Rutherford Health said it was currently informing patients about its plans and that the small number of NHS patients it cared for would now be returned to local trusts to end their treatment.
An NHS spokesman told MailOnline Rutherford Health was not in a position to help healthcare despite group pressure.
“Rutherford does not provide the surgical services that the NHS now needs to help resolve waiting lists,” he said.
‘The NHS continues to do its best to ensure that cancer care for patients continues as normal and that anyone affected will be contacted as soon as possible.’
Minesh Patel, head of policy at the philanthropic Macmillan Cancer Support, said it would be a “worrying” time for patients with care interruptions, and that they should be adequately assisted during this time.
‘It is imperative that these patients be able to get the help and care they need immediately, by referring them elsewhere to start or continue their treatment as soon as possible,’ he said.
“The more seamless it is, the better the chances of a cure.”
Cancer charities estimate that 32,000 fewer patients started their first treatment than expected in the two years since the epidemic began.
This is due to the combination of hospitals prioritizing covid over regular care and diagnosis, poor access to GPs during lockouts, and the reluctance of patients to come forward with the virus.
It is estimated that at current treatment rates, it may take up to five years for the NHS to catch cases of cancer that have escaped the epidemic.
Delays in cancer care increase the risk of the disease spreading to other parts of the body, which reduces survival rates and reduces treatment options for patients.
Figures from NHS England show that 67.4 per cent of cancer patients received their first treatment within two months of an urgent referral from their GP in March.
The NHS goal is to treat 85 percent of patients within this time frame.
Last month, NHS England’s National Cancer Board’s Dr. Liz Bishop acknowledged that it was possible healthcare was still missing important cancer targets next year.
When asked at a cancer care program last month if cancer care would return to normal next spring, she said the possibility was unlikely.

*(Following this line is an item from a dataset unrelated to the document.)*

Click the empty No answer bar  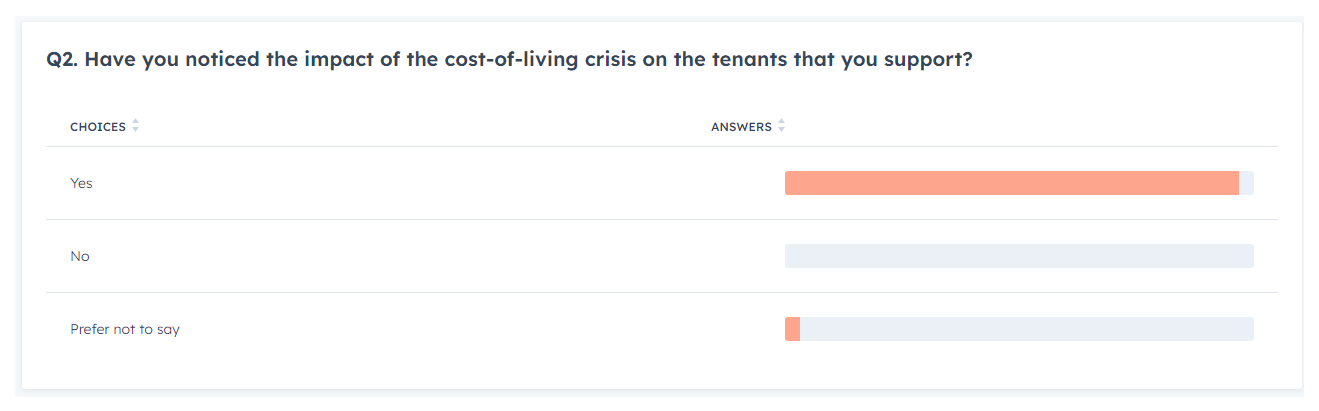[x=1019, y=256]
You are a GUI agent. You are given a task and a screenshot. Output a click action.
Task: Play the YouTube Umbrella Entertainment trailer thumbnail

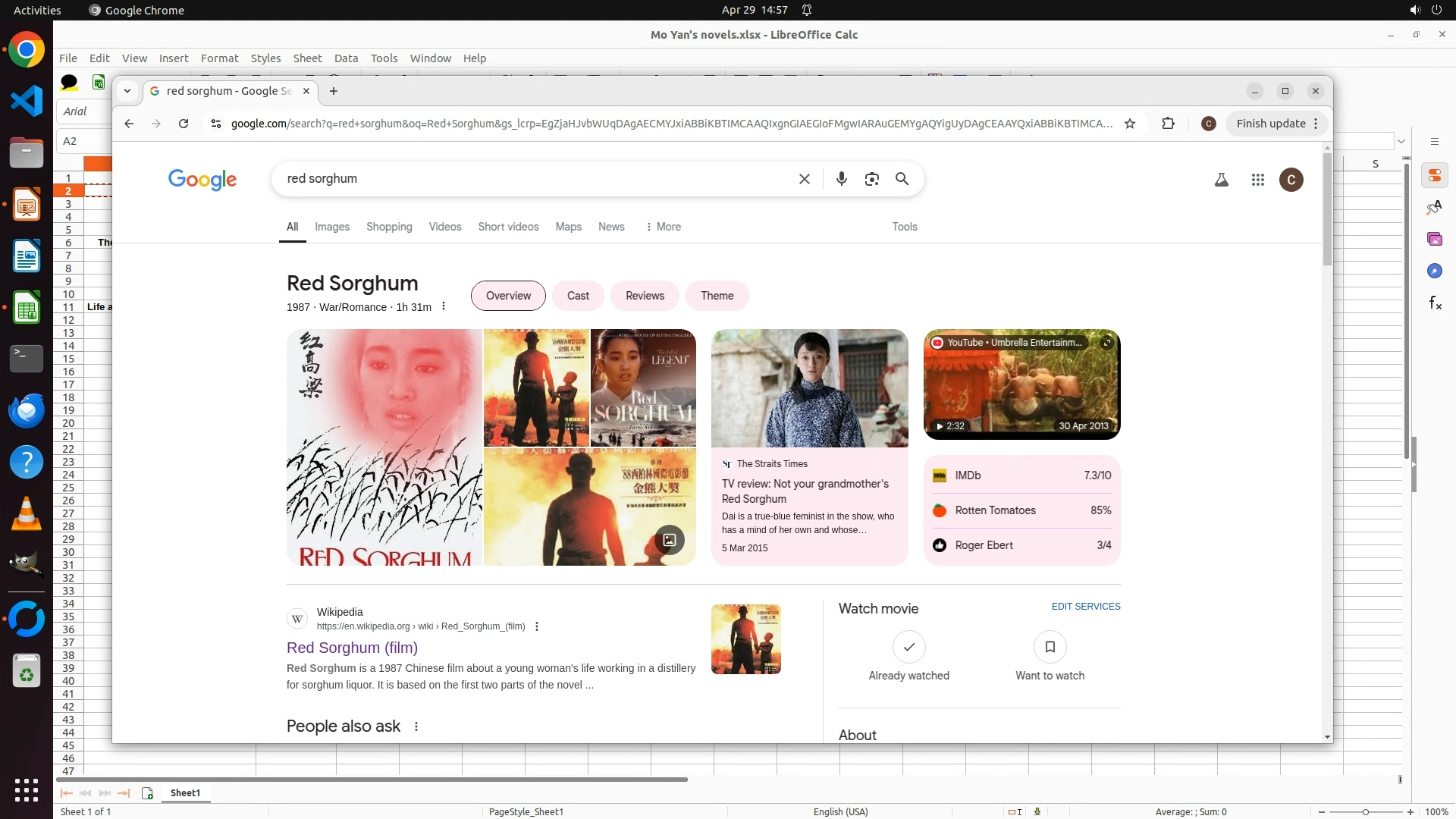(x=1021, y=384)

‘If you hit 62-day numbers by next March, and 104-day numbers, no. If I’m honest, I don’t think we do, ‘she said.
The enrollment comes in the wake of a 1.25 percent national insurance increase, which is set to raise billions for the NHS to recover from the epidemic and improve social care over the next three years.
Another major cancer benchmark, that 93 percent of patients have to wait just two weeks for an immediate referral for their first counselor appointment, is also missing, with only 80.6 percent of patients having completed this deadline by March.
Breast cancer targets are particularly bad, with 59.5 percent of suspected breast cancer patients seen within just two weeks. NHS guidelines state that 93 percent of these patients should be seen within this time frame.
Despite Health Secretary Sajid Javid’s declaration of a “war on cancer”, the UK’s promise of a ten-year cancer plan to make it the best place in the world to receive care has come to light.
In NHS England’s 2022/23 mandate, Health Secretary Sajid Javid said the 62-day backlog should return to pre-epidemic levels by March 2023.